June 10, 2010
In the design field, I always come across creative blocks. My regular inspiration routine includes galleries, design blogs and Walker Art Center bookstore. In need of an extra creative boost recently, I turned to my former colleagues from MCAD and a few other personal friends There are a handful of very creative, talented, active and young designers, artists and musicians out there yet to be discovered, so I want to give a shout out here and introduce you to their work.
Michael Gaughan works are always full of surprises. Ever since I saw him rocking on this quadshopper electric guitar, I felt in love with him — well, his brilliant work, anyway. Michael came from a positive place and he found himself making art to bring his positive energy and experience to other people’s lives.
This is his newest project:
Hannah Mae Haugberg majored in Typography in school; she is also a designer and painter. Hannah’s love for music got her into working for a company called Z. Vex Effects. She basically handpaints pedal boards and amps for musicians. A recent signage project for Blacklist Vintage Store near Nicollet:
Adam R. Garcia currently lives in Portland and works at Nike Sportswear as a graphic designer. He is also a creative director for Wants VS Needs and different record labels. His attention to details in his work always make me look twice.

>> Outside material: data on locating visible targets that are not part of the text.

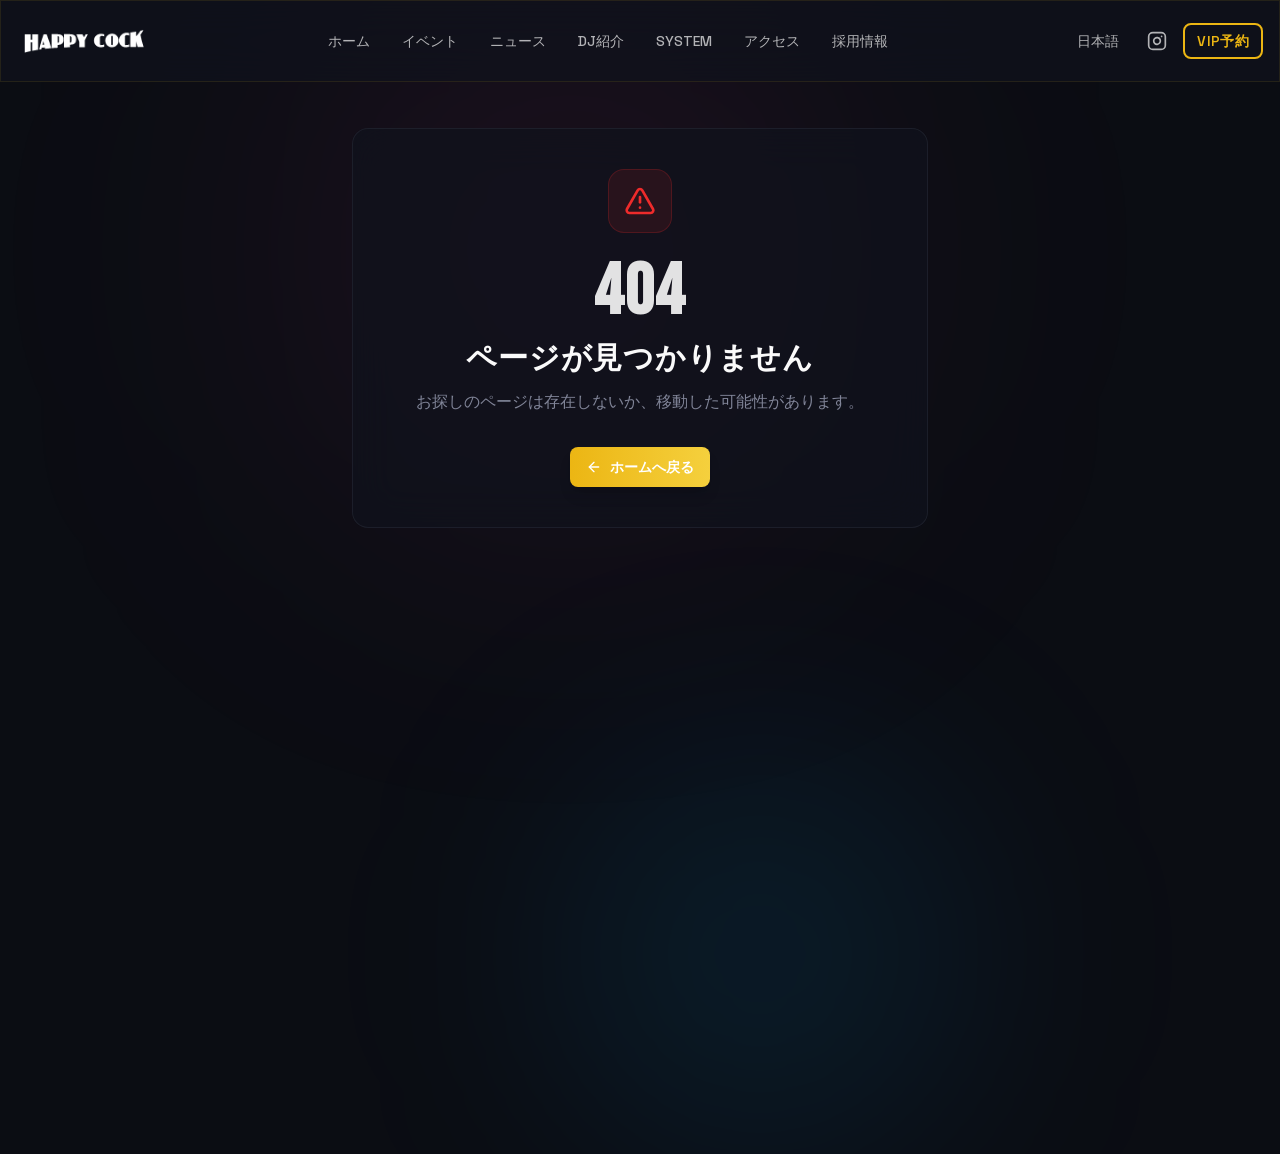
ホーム (349, 41)
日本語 (1098, 41)
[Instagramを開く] (1157, 41)
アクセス (772, 41)
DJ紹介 (601, 41)
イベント (430, 41)
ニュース (518, 41)
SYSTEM (684, 41)
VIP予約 (1223, 41)
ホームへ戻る (640, 467)
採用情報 (860, 41)
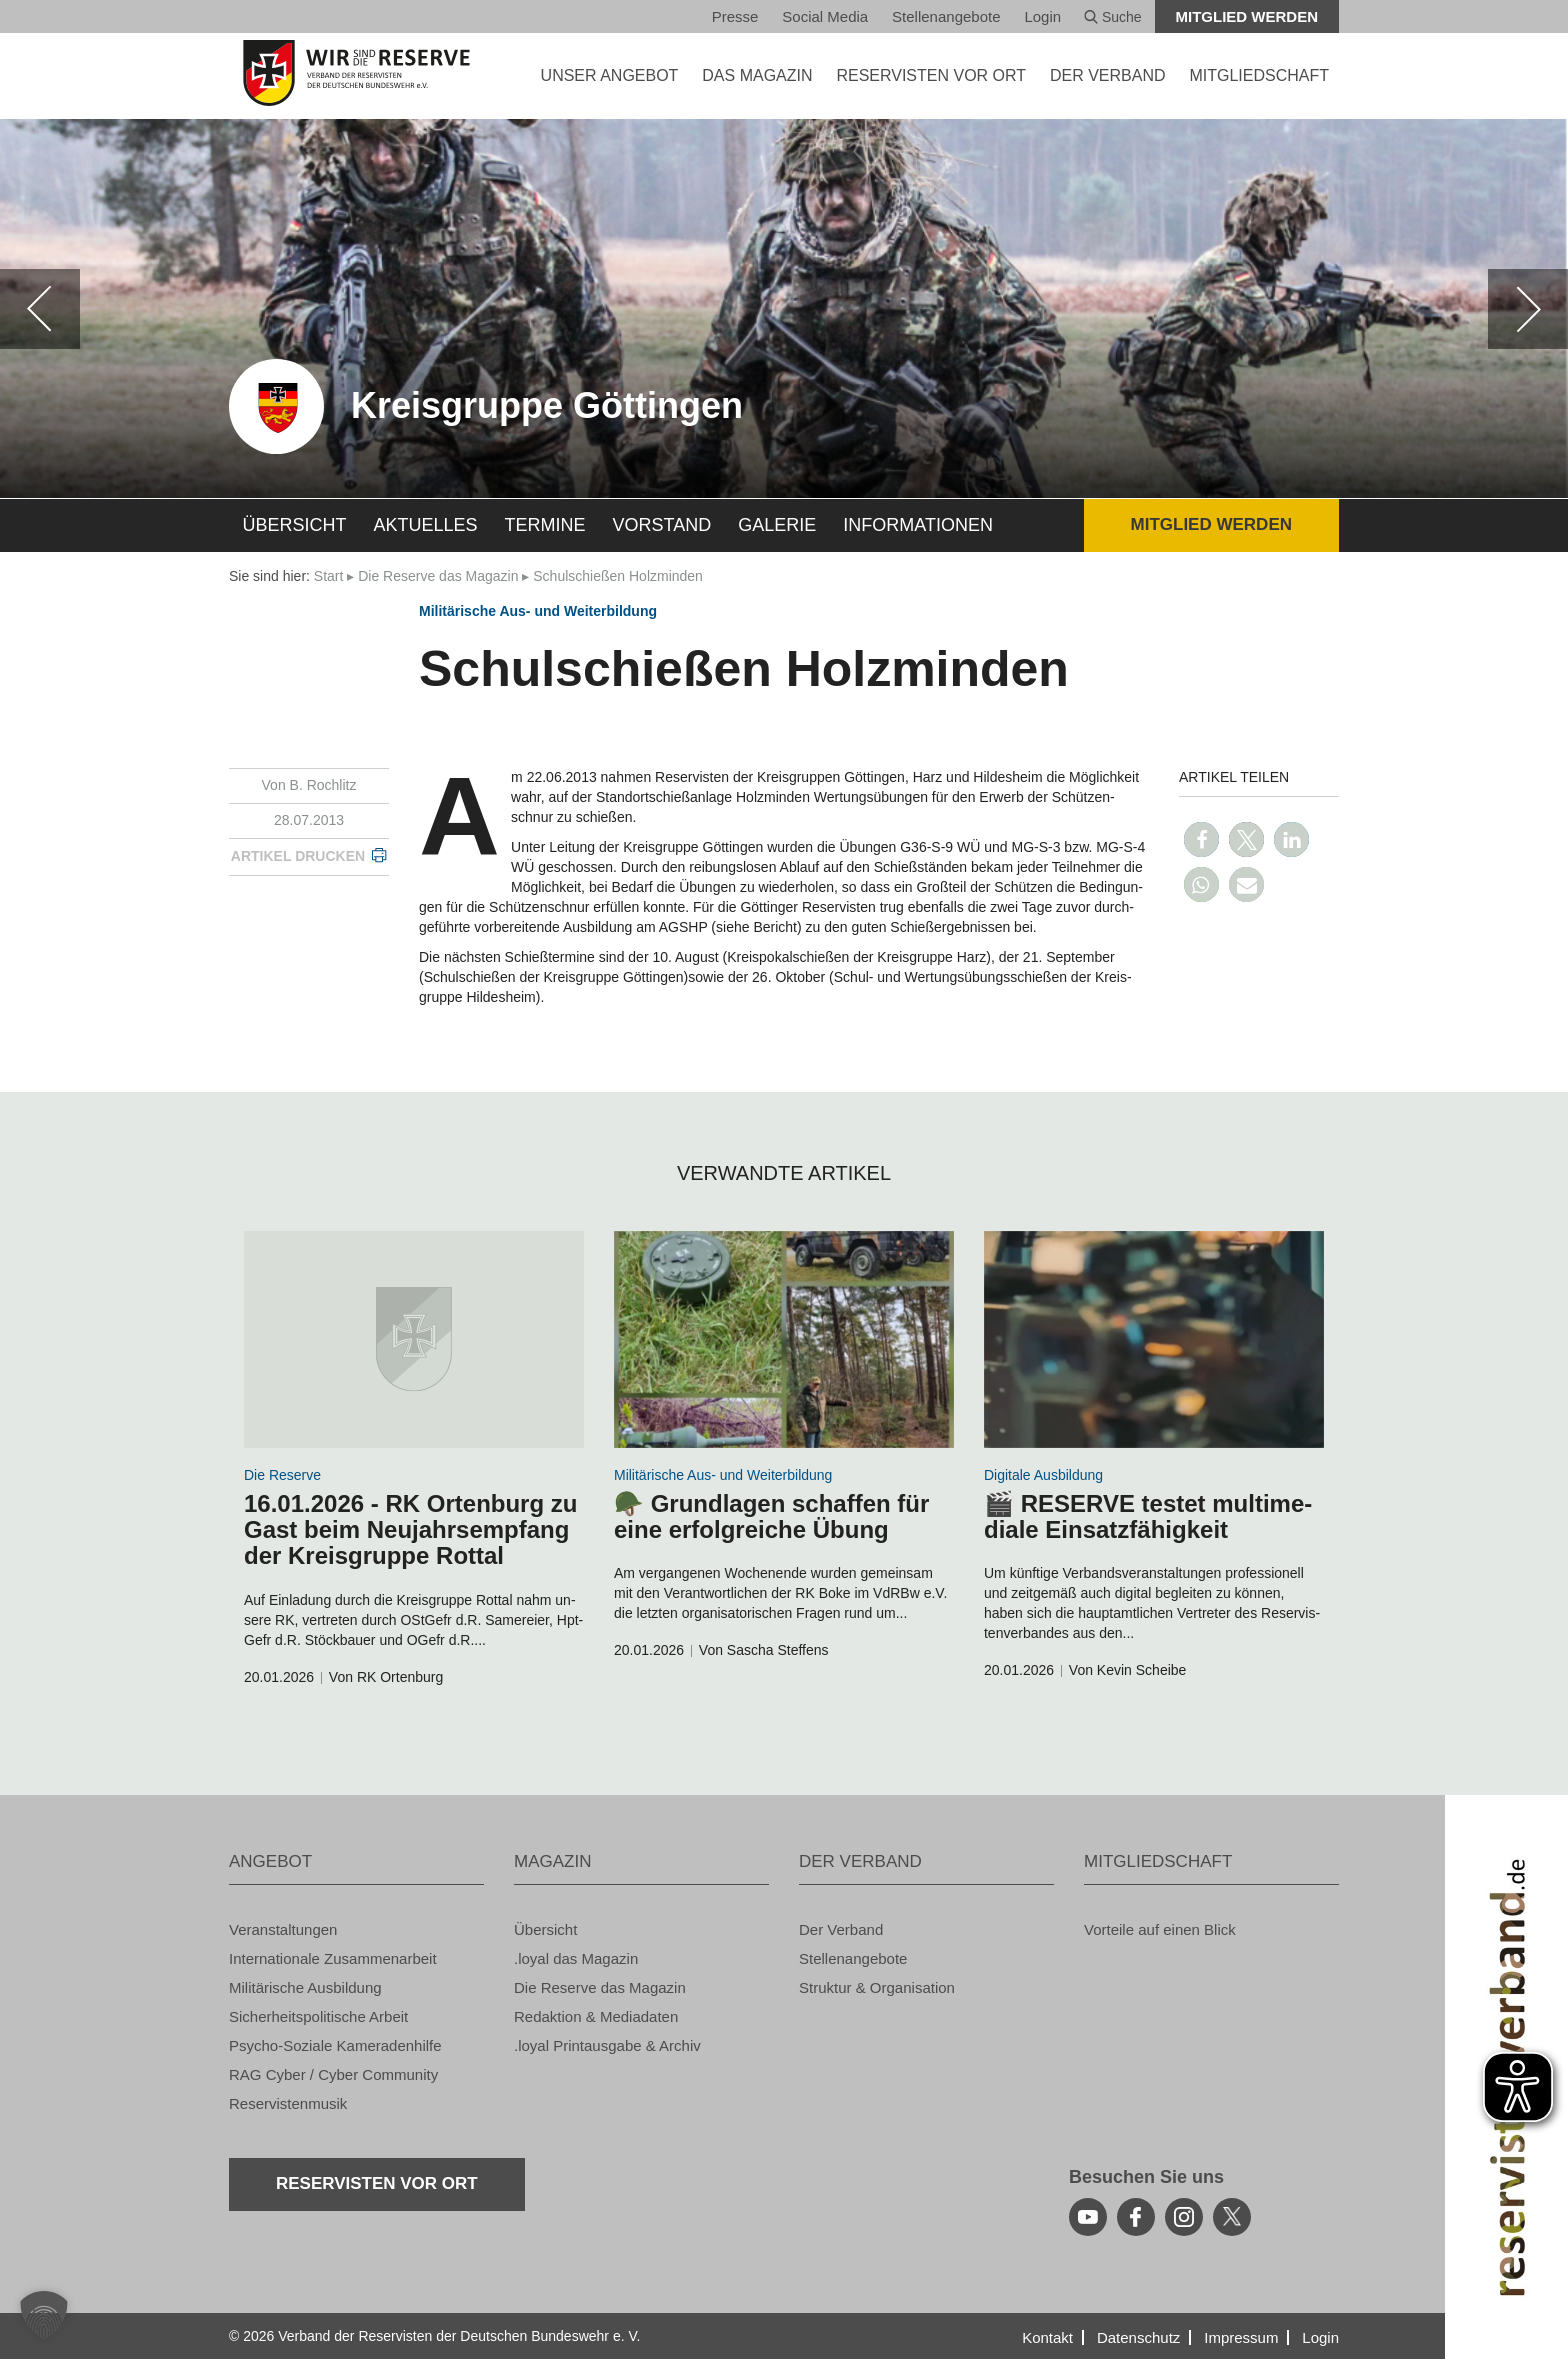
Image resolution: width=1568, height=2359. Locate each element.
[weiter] (1528, 309)
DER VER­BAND (1108, 75)
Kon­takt (1047, 2337)
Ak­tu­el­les (426, 525)
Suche (1113, 17)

Adam is a hard working designer; while he was still in school in 2005, he needed a name or a brand to sum up his creative endeavors and he called it “the pressure.” Adam explains that the design process is like the alchemical process of turning lead into gold or the natural pressure of the earth turning carbon into raw diamonds. For him, “the pressure” is giving him the motivation to make good work.
“The amalgamation of our artifacts” is how she describes her work. Erin Nicole Johnson is a freelance photojournalist and fine art photographer. Her work is what I see as “in between,” an essence of someone, something or someplace but not in specification of who, what and where. Just a collection of everyday remnants. The dreamy quality of her photographs evokes some of my forgotten past.
I met Nik Kosmas about 4 years ago in a dingy basement of a friend’s house. He was skinny, pale and had a half mohawk and half wavy mullet. I had never seen his work during that time, not until about a year ago, when I saw various articles online and museum opening fliers. Nik is always into collabo, scratching the surface and finding meaning in “the unmet promises of the 20th century,” as asserted by the curator at the New Museum. Nik met his collabo partner Daniel Keller during school at the Art Institute of Chicago and now they both live and work in Berlin.
“Being ironic is a way to be genuine.” That basically sums up the direction of their work. “We want to care, we want to be really earnest. But when you’re too earnest it’s too easy for people to…kind of dismiss you…We grew up in the ’90s and people were like, save the rainforests and world love and all this possibility. And then we got Bush instead,” Nik said during an interview in The New York Observer at their OMG obelisk show opening.
I spoke to him couple months ago and he seems very happy in Berlin, and is engaged to Helga Wretman, another brilliant artist and dancer.